WebSocket close codes
When a WebSocket connection ends, the closing endpoint can send a Close frame containing a numeric status code and an optional reason string. These codes — defined in RFC 6455 and extended through the IANA registry — explain why the socket closed: a clean shutdown, a protocol error, an oversized message, or an application-specific reason of your own. Some codes are reserved and set only by the library (you must never send them yourself), and whole ranges are carved out for application use. Search the reference above by number or keyword.
How it works
A Close frame carries a 2-byte big-endian status code followed by an optional UTF-8 reason of up to 123 bytes. The protocol-defined codes live in 1000–2999. Within that, 1000 is a clean close, 1001–1011 cover protocol, data, policy, and server errors, and a few values (1005, 1006, 1015) are reserved — they describe what happened but must never be transmitted in a frame. The 3000–3999 range is for codes registered with IANA by libraries and frameworks, and 4000–4999 is entirely private: your application can assign its own meanings there without coordinating with anyone.

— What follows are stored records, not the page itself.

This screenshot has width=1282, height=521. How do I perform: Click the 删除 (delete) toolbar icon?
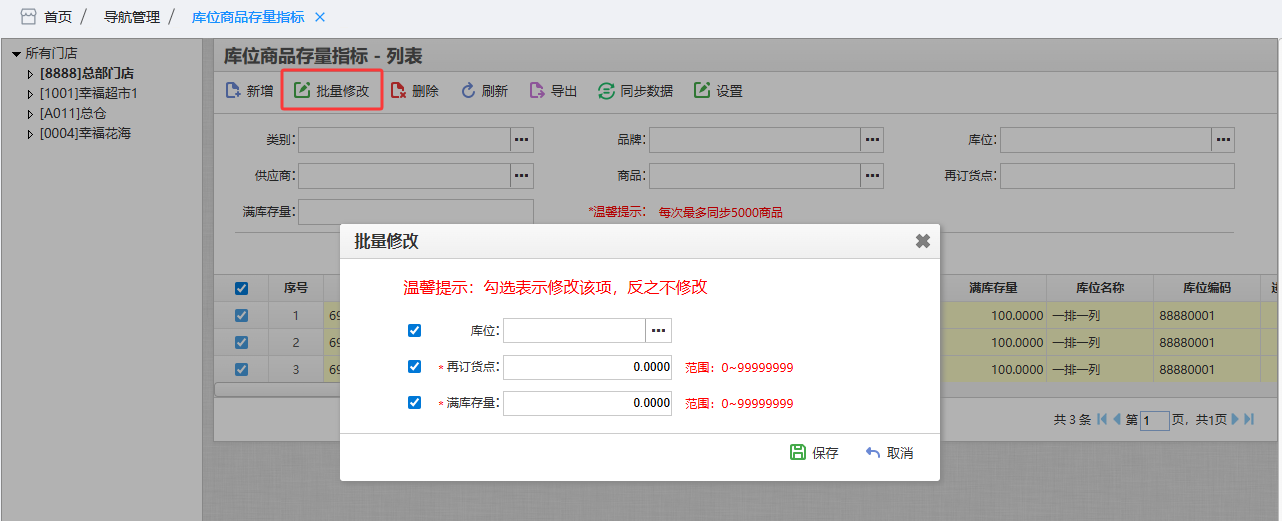398,91
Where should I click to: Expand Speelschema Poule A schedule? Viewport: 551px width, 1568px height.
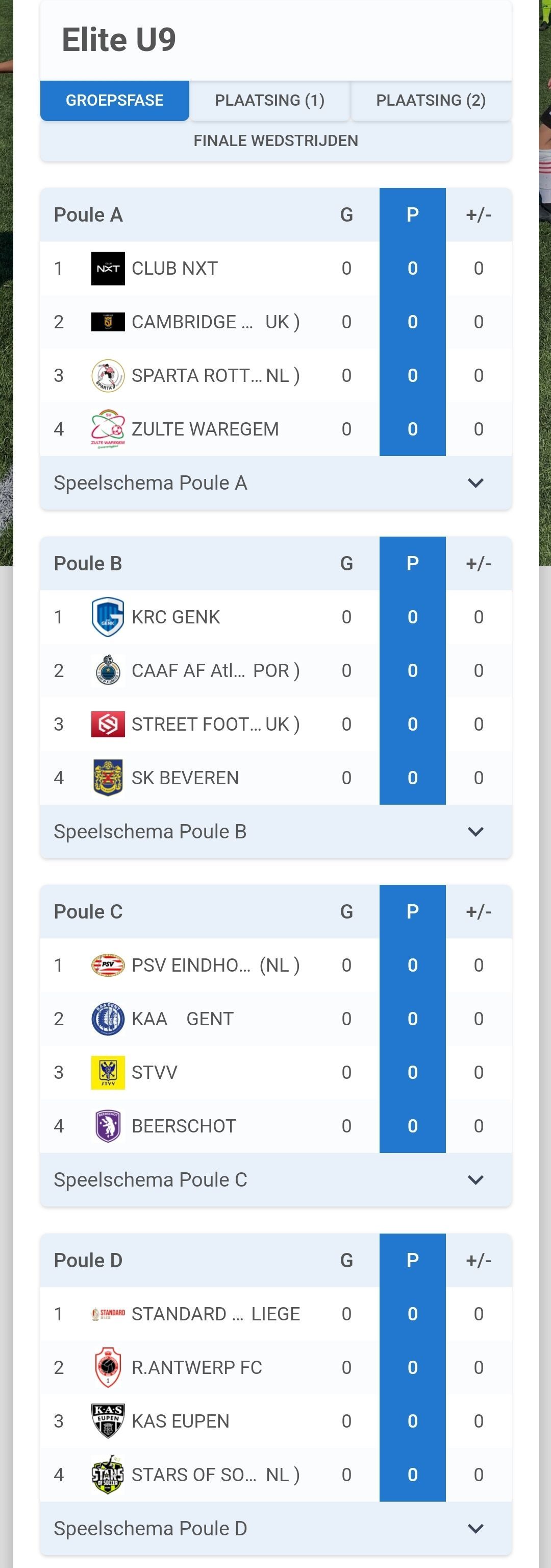pos(475,483)
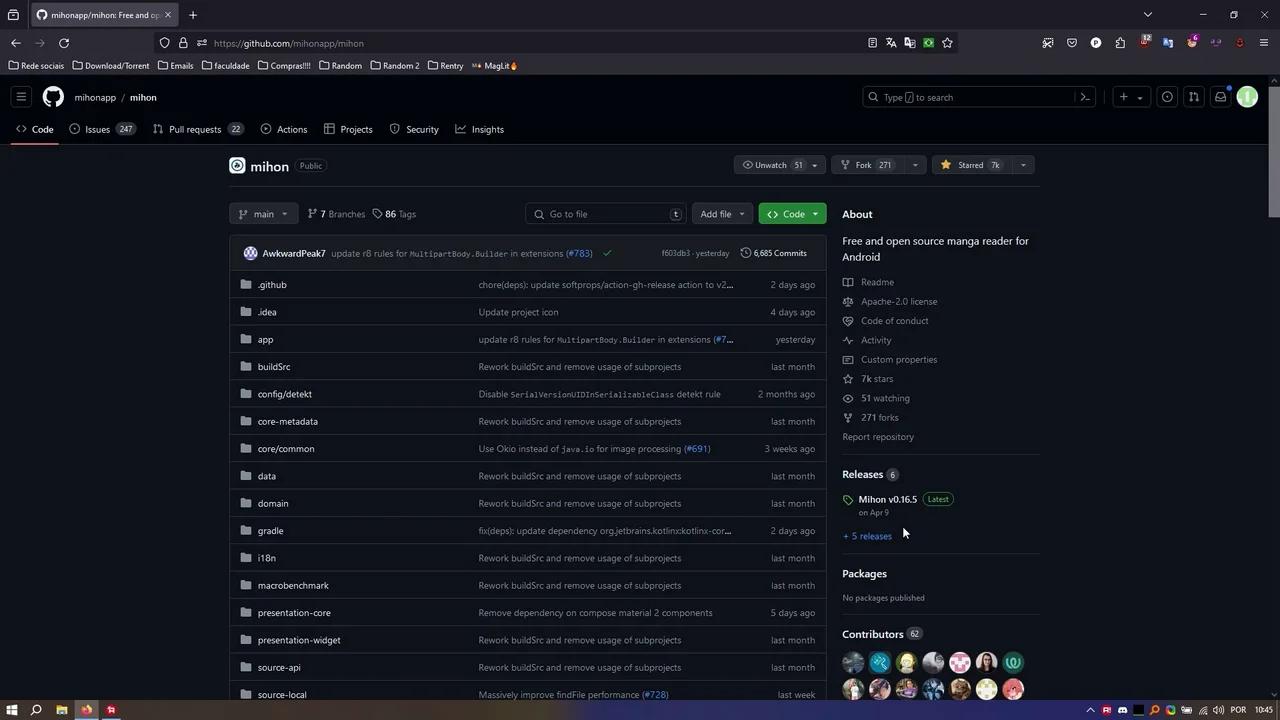Open the Windows Start menu
Screen dimensions: 1280x720
tap(11, 710)
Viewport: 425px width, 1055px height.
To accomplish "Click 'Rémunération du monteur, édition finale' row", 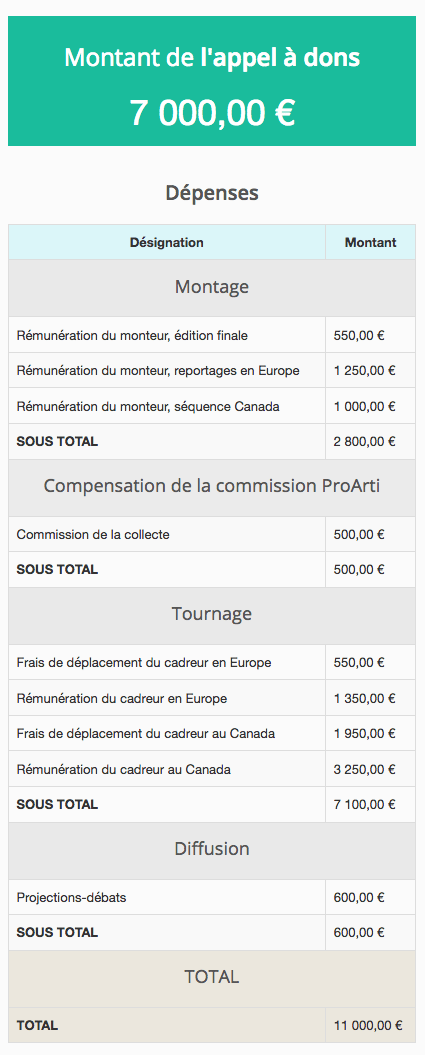I will pyautogui.click(x=212, y=334).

Codes below 1000 are never used.
Tips and examples
- Close cleanly with
1000 Normal Closurewhen work is done, and let the peer echo a Close frame before the TCP teardown. - Treat
1006as a connectivity signal, not an application error — it means the socket dropped without a Close frame, so reconnect with backoff. - Reserve a
4000–4999code for each of your own shutdown reasons (e.g.4001= session expired,4002= kicked by admin) and document them for clients. - Keep reason strings short and human-readable for logs; never rely on parsing them programmatically since they are not standardized.